Sur le fond, les syndicats dénoncent un marché de dupes. "Ce que ne dit pas le président, explique Jocelyne Aubin, secrétaire départementale de Sud, c'est que cette réduction du temps de travail en 2000 s'est faite en contrepartie d'une non-récupération des heures supplémentaires. Le système permettait une certaine souplesse de part et d'autre."

Les travailleurs sociaux racontent qu'ils ne comptent pas leurs heures quand il s'agit de recevoir une famille après 17h30 ou de trouver tard dans la soirée une solution pour un jeune. "On nous dit qu'on pourra récupérer nos heures si on déborde. Mais ce n'est pas envisageable quand nos plannings sont super chargés et prévus deux ou trois semaines à l'avance", détaille Laurence Leffondré. L'affaire de la prime au mérite ne passe pas non plus. "Dans le social, nous travaillons dans un esprit coopératif, explique la représentante de Sud, également assistante sociale. Cette prime ne fera que nous diviser."

60 mesures éducatives non prises en charge

Dans le secteur social, cette tension sur la durée du travail intervient dans un contexte difficile marqué par la pénurie de moyens. Selon les professionnels, environ 60 mesures éducatives en direction d'enfants ne sont pas mises en oeuvre, ce qui représente le travail de deux éducateurs. "Il est de la responsabilité du président du conseil départemental d'assurer la politique de protection de l'enfance", rappelle Laurence Leffondré.

Deux camps face à face

Que va-t-il se passer maintenant ? Les deux camps ne veulent pas céder un pouce. "Le principe des 35 heures ne sera pas remis en cause", déclare un Alain Cadec droit dans ses bottes.
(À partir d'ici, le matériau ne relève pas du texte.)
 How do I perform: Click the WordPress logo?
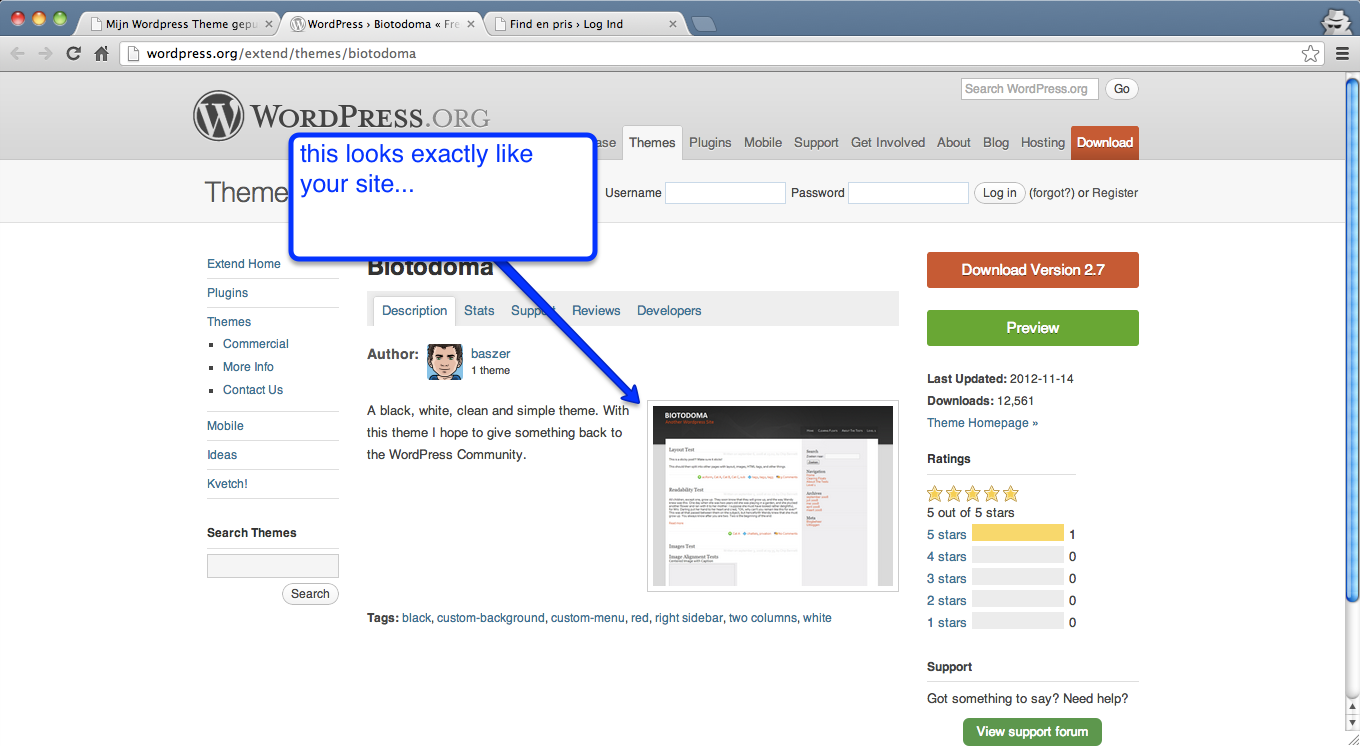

Qui accepte de recevoir les représentants syndicaux à condition que les locaux du département soient évacués. Les grévistes entendent profiter d'un rapport de force qui leur est plutôt favorable, en multipliant les actions sur le terrain cette semaine. Avec, comme point d'orgue, la réunion vendredi d'une instance paritaire au niveau du conseil départemental. Et tout cela alors que la mobilisation contre la loi travail est loin d'être éteinte, en Bretagne comme ailleurs. "La France est dans une situation quasi-insurrectionnelle", constate le président du conseil départemental qui se dit "déterminé" à faire passer sa réforme.   

 

(1) Le conseil départemental emploie 2 400 agents (3 300 en incluant les assistantes familiales).